Element and text position data:
* * *

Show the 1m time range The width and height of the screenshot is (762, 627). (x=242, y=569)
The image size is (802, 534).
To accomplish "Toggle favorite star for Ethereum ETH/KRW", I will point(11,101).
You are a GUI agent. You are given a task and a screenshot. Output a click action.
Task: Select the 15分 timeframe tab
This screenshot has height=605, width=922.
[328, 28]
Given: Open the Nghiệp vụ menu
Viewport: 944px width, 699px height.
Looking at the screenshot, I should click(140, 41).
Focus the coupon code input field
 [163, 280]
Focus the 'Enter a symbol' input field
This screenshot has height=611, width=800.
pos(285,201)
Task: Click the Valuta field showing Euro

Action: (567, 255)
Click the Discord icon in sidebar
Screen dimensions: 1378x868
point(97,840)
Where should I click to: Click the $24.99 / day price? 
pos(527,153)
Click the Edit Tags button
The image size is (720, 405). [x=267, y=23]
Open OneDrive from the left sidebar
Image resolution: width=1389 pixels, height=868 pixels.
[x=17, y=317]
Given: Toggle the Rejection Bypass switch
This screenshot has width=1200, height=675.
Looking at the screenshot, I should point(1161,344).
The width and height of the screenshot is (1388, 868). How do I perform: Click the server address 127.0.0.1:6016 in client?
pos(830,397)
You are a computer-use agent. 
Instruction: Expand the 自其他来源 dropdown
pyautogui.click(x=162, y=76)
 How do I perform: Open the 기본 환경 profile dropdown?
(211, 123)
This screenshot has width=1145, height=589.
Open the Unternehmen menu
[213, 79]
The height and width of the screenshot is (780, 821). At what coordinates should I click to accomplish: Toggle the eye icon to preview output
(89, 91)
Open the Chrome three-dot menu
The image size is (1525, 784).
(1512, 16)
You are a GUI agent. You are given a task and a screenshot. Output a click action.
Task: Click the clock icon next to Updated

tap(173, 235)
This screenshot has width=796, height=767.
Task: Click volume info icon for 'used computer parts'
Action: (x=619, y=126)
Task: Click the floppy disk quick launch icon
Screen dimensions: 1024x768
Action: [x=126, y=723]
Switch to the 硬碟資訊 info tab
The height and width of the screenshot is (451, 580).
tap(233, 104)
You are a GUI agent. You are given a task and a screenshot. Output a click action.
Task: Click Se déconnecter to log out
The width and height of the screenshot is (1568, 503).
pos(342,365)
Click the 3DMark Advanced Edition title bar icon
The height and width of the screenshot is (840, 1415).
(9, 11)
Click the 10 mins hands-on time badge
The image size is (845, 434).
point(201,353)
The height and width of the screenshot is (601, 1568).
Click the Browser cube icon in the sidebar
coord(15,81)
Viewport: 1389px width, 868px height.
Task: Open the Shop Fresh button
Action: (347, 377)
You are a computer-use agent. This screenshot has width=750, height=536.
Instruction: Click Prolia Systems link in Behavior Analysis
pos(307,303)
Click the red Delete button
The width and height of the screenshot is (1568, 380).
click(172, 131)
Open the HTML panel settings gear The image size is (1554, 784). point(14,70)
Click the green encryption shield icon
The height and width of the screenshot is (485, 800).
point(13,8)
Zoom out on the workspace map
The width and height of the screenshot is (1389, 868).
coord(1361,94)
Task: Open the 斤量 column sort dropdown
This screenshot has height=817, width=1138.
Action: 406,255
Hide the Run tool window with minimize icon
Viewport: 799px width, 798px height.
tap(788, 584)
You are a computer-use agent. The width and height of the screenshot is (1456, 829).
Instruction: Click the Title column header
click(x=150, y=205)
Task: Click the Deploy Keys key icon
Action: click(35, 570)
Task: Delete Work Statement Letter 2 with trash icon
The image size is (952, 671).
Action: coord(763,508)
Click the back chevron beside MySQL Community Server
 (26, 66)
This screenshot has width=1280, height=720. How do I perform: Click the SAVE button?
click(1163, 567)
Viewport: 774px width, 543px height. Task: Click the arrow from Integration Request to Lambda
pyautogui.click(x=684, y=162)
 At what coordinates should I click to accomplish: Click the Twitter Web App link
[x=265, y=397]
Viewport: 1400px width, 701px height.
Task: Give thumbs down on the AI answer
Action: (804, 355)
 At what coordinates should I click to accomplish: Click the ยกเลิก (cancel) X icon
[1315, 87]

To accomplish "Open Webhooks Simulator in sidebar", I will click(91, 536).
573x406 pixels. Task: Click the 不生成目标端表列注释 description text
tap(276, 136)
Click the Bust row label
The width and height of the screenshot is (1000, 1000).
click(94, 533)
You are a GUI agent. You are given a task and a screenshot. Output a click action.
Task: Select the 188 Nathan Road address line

* * *

**BRIEF**
Rewrite the items starting at the line containing "Task: Delete Work" and ending at the line containing "click(1163, 567)", copying every line and increasing each coordinate in the answers by 60. Leave out all other lines.

**COMPLETE OUTPUT**
Task: Delete Work Statement Letter 2 with trash icon
The image size is (952, 671).
Action: coord(823,568)
Click the back chevron beside MySQL Community Server
 (86, 126)
This screenshot has width=1280, height=720. How do I perform: Click the SAVE button?
click(1223, 627)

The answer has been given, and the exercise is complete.